Written problem: In the material below, take the part that opens with the line containing "You are a computer-use" and runs through the final line, and lay out its lines as a numbered list, skipping blank lines and omitting the pictures.

Stored data entries
[start]

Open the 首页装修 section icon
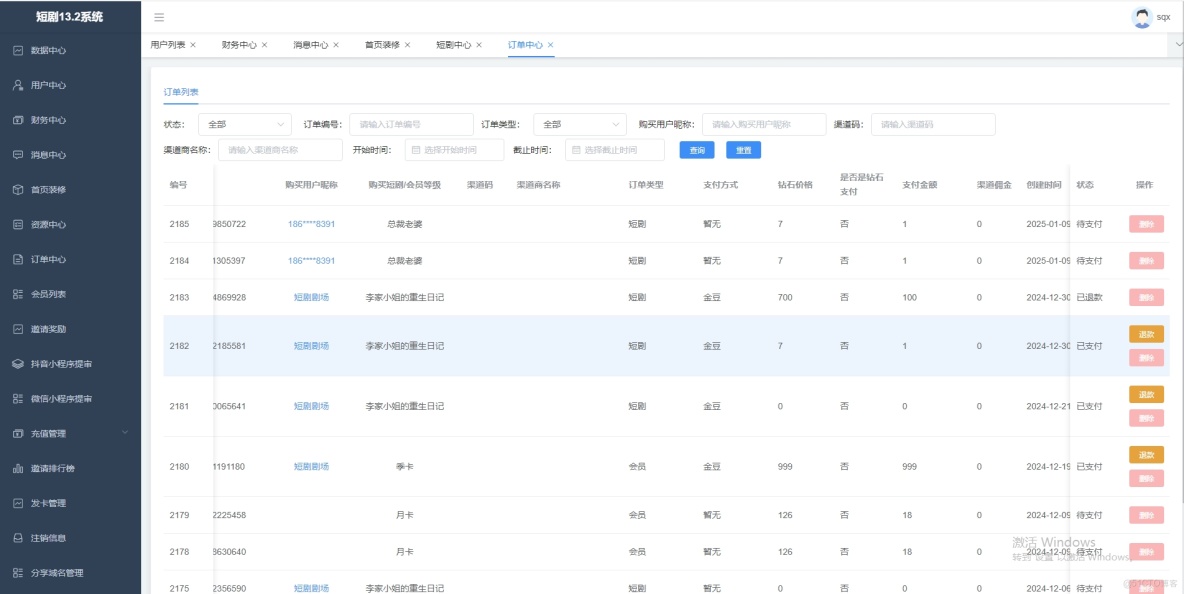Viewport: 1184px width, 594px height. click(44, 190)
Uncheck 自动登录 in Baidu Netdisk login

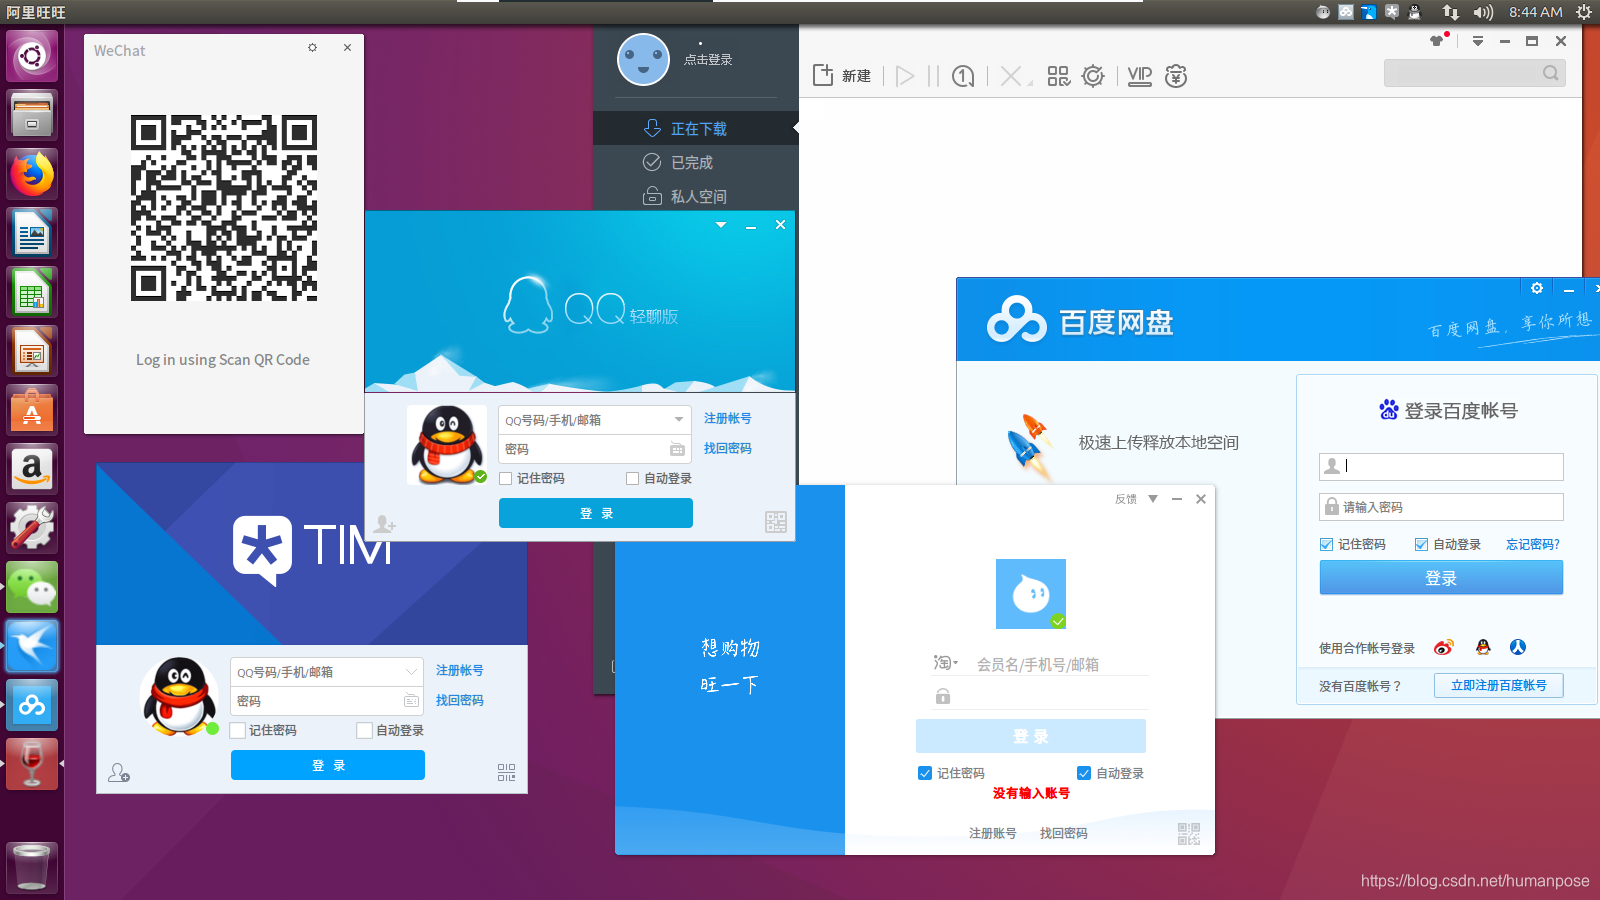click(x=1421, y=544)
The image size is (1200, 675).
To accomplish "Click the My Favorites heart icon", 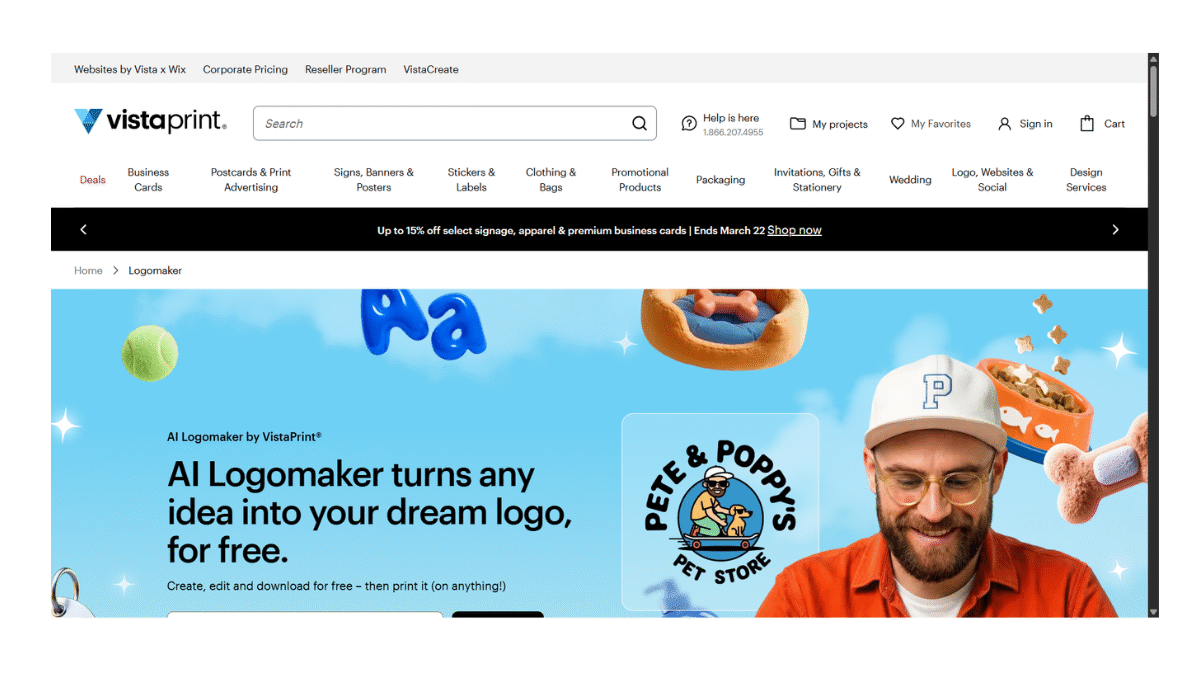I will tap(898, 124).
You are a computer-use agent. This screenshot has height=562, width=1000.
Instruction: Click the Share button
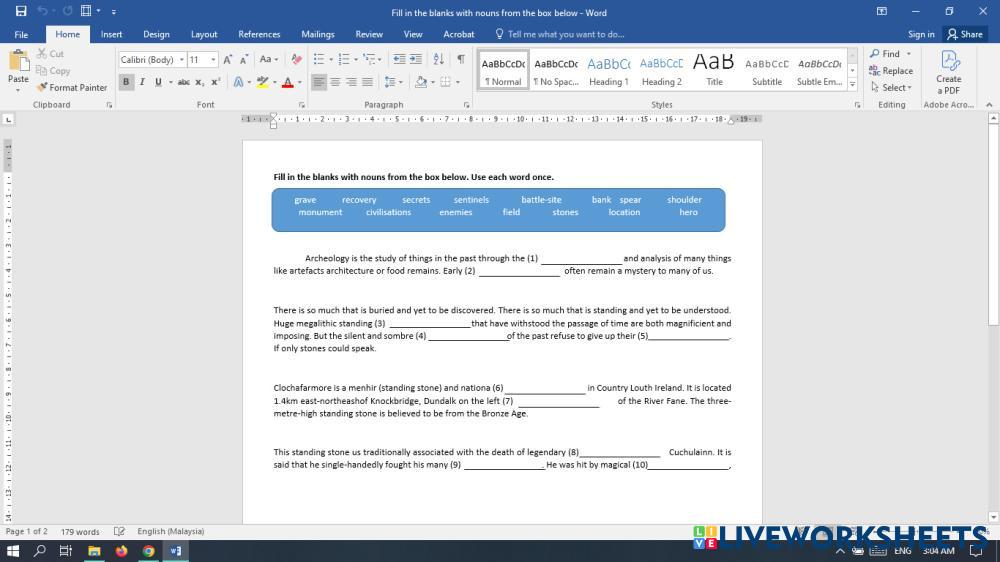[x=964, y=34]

[end]

Result:
1. You are a computer-use agent. This screenshot has height=562, width=1000.
2. Instruction: Click the Share button
3. [x=964, y=34]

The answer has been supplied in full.